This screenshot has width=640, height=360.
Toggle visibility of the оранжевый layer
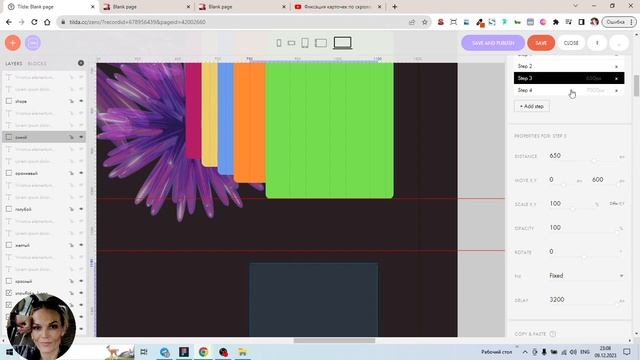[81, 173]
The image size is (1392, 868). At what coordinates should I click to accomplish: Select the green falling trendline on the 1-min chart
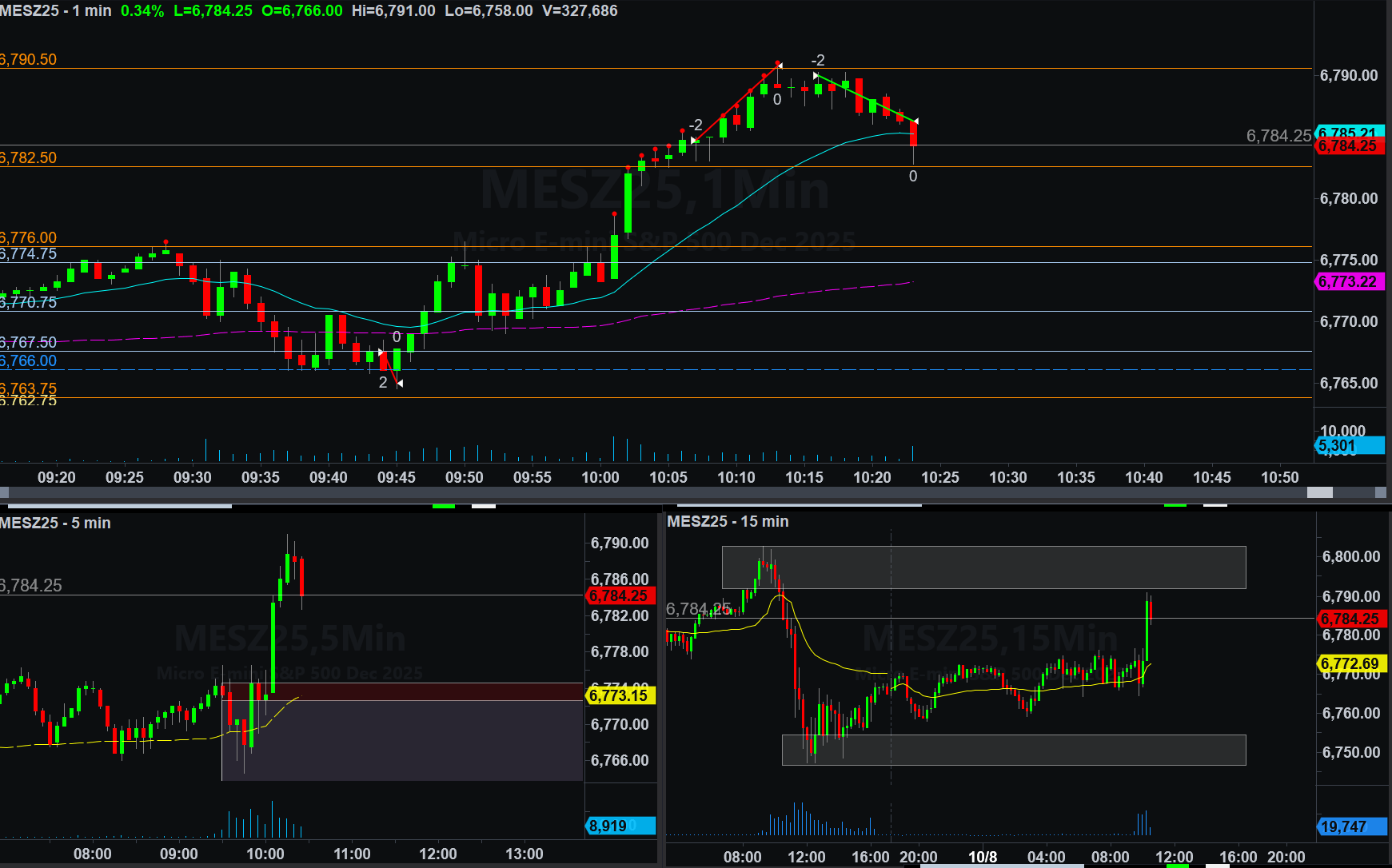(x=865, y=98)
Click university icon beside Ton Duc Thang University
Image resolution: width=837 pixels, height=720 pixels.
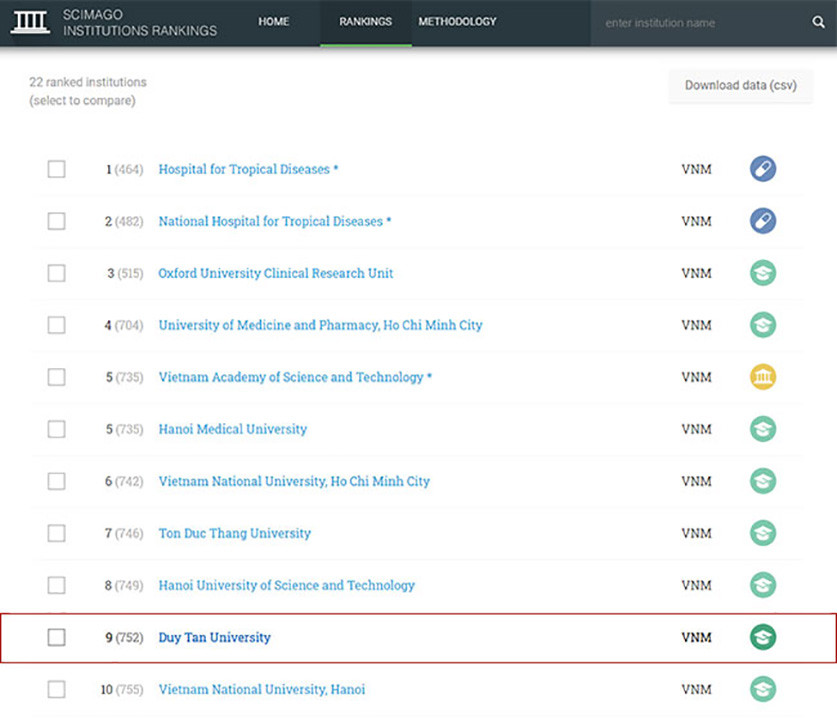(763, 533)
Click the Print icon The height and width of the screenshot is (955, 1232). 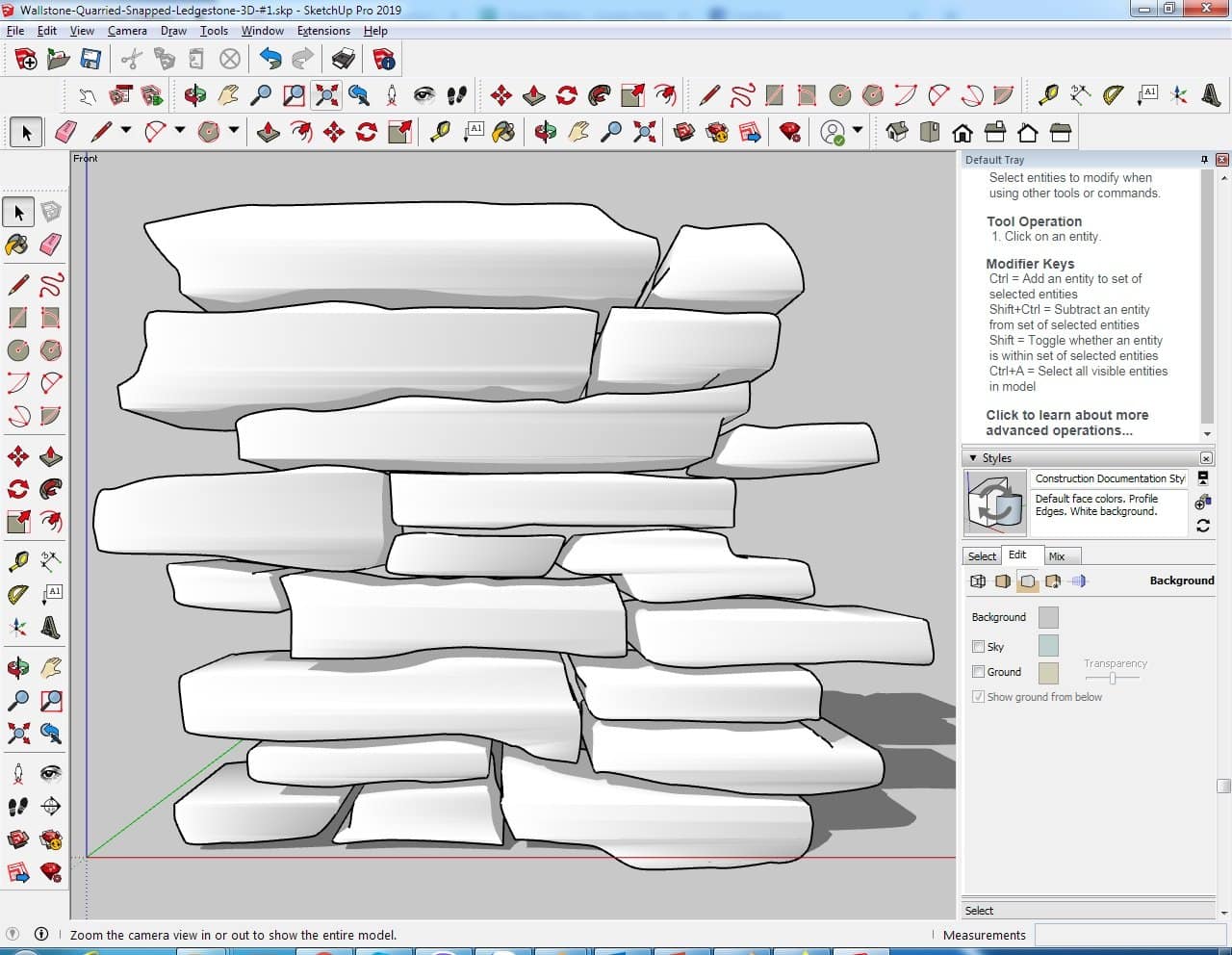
- - -
Only the pictures are to be omitted; the records above must otherwise be reproduced exactly.

This screenshot has width=640, height=360.
Toggle visibility of the оранжевый layer
[81, 173]
The image size is (1392, 868). At what coordinates should I click to accomplish: Select the green falling trendline on the 1-min chart
(x=865, y=98)
Click university icon beside Ton Duc Thang University
Image resolution: width=837 pixels, height=720 pixels.
(763, 533)
Click the Print icon The height and width of the screenshot is (955, 1232). 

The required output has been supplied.